Il est évident que même si les échanges gravitent autour des projets vacances, les méthodologies évoquées auront aussi vocation à être transférées à tout autre projet monté localement.
Côté Jeunes
Les hébergeurs et les jeunes
Nicolas Randy, chargé d’études et des partenariats à Vacances Ouvertes, a publié, dans le n°85 de la revue Cahier Espaces (mai 2005), un nouvel article intitulé “Anticiper et gérer les comportements incivils de jeunes vacanciers”. Cette contribution s’inspire très largement du travail mené avec l’UCPA relatif à la définition et à la mise en place d’un plan global et transversal visant à mieux anticiper, ne pas induire et le cas échéant, faire face et gérer les comportements incivils voire violents des jeunes vacanciers. Trois axes structurent la réflexion : la sensibilisation et la formation de l’ensemble des équipes (qu’ils travaillent "au siège" ou sur les centres) ; la communication et l’intégration du projet éducatif des centres de vacances auprès des socio-professionnels de la station touristique ; la mise en place d’une cellule de veille, permettant le recensement et l’analyse des incidents qui surviennent.
Divers
Les concours de photographies en pratique
En 2005, Vacances Ouvertes organise quatre concours :
- Deux concours régionaux en Nord/Pas-de-Calais, l’un pour le public des familles, l’autre pour le public jeunes,
- Un concours régional en Poitou-Charentes pour les deux publics réunis,
- Un concours national pour les familles.

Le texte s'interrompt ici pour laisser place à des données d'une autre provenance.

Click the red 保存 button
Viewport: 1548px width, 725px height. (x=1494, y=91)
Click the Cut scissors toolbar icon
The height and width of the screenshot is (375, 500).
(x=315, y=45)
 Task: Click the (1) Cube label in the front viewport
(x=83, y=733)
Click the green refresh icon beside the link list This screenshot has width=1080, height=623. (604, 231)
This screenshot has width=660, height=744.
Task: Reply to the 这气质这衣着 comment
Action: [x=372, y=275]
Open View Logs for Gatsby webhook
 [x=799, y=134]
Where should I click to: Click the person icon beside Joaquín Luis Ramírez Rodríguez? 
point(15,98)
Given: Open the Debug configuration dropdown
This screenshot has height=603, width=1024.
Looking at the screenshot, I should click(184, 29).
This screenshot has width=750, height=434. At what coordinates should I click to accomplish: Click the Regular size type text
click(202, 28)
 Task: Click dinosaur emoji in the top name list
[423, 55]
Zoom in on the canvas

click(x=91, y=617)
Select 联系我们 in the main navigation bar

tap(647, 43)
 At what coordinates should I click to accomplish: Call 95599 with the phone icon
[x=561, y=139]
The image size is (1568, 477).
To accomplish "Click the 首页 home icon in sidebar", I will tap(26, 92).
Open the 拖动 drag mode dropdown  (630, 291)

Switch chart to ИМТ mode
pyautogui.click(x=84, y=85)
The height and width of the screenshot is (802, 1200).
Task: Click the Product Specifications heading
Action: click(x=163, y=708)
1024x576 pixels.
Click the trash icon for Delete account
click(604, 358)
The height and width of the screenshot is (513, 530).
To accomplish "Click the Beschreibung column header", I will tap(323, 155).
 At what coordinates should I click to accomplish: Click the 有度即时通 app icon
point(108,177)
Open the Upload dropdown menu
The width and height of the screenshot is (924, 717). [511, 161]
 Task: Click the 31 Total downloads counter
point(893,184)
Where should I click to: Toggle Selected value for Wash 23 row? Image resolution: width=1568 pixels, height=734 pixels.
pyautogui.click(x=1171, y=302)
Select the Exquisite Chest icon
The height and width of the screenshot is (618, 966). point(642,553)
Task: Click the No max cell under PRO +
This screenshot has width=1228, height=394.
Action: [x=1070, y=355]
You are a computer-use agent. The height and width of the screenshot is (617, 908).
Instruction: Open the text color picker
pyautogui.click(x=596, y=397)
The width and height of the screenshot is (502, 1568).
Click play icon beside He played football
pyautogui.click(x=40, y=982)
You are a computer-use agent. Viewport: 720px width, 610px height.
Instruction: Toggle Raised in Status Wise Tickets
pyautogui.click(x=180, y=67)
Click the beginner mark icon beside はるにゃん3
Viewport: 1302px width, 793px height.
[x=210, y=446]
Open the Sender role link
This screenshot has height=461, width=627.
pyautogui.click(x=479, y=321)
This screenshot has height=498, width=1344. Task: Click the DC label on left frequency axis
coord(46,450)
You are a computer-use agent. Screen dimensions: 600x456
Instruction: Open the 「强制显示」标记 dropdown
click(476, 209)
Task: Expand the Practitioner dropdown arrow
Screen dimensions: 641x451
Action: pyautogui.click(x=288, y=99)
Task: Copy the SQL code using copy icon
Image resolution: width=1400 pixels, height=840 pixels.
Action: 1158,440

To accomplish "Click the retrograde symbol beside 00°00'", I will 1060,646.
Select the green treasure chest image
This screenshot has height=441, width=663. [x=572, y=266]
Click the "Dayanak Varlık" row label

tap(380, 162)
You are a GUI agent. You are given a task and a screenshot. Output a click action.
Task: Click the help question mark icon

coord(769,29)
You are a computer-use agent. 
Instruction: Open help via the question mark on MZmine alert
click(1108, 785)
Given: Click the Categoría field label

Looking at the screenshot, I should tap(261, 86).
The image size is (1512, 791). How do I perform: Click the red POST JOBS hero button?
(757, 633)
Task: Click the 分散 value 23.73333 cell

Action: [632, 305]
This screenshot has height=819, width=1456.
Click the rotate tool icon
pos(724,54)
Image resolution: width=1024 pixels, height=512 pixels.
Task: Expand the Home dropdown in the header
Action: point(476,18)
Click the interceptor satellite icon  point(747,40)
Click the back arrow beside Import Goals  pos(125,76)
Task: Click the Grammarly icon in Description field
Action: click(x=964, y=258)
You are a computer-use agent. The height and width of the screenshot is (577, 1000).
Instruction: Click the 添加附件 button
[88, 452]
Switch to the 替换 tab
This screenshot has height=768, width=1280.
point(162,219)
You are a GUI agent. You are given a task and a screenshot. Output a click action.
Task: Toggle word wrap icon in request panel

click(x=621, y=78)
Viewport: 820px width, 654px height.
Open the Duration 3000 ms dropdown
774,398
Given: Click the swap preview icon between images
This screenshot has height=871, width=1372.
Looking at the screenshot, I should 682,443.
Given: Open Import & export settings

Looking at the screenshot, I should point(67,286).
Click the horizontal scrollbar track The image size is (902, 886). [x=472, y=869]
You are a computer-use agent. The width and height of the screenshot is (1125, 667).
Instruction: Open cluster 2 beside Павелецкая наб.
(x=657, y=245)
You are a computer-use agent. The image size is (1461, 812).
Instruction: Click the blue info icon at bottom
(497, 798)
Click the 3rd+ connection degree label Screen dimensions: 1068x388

Tous ces concours s’adressent aux bénéficiaires des actions vacances soutenues financièrement par l’ANCV par l’intermédiaire de Vacances Ouvertes. Si les modalités de participation sont variables selon les concours, le thème général proposé est le même pour tous : “Les vacances, une aventure !”.
Si vous êtes correspondant local d’un des appels à projets de Vacances Ouvertes, vous devez avoir reçu une information sur ces concours. Si ce n’est pas le cas contactez-nous au plus vite.
Le Festival du Film d’Action Sociale
Créé il y a vingt ans à l’IRTS de Nancy par Bernard Prevost, le festival du film d’action sociale a été repris cette année par l’IRTS d’Ile de France. Treize films ont ainsi été projetés et suivis de débats en présence des réalisateurs les 11, 12 et 13 mai à Montrouge. Le film de Mika Gianotti “Premières vacances, la parenthèse” qui présente l’accompagnement social des vacances familiales a été sélectionné dans cette programmation. Films documentaires, clips, films institutionnels, réalisations des bénéficiaires ou fictions, le festival a montré une large palette de ce support dans l’action sociale. Témoigner, former, prévenir, mobiliser, mais aussi questionner, essaimer, analyser les pratiques à l’oeuvre, le film d’action sociale constitue une richesse certainement trop peu exploitée. L’initiative de ce festival n’en est que plus remarquable. Les organisateurs se sont engagés à renouveler cette expérience et nous nous en ferons l’écho dès que les dates en auront été fixées.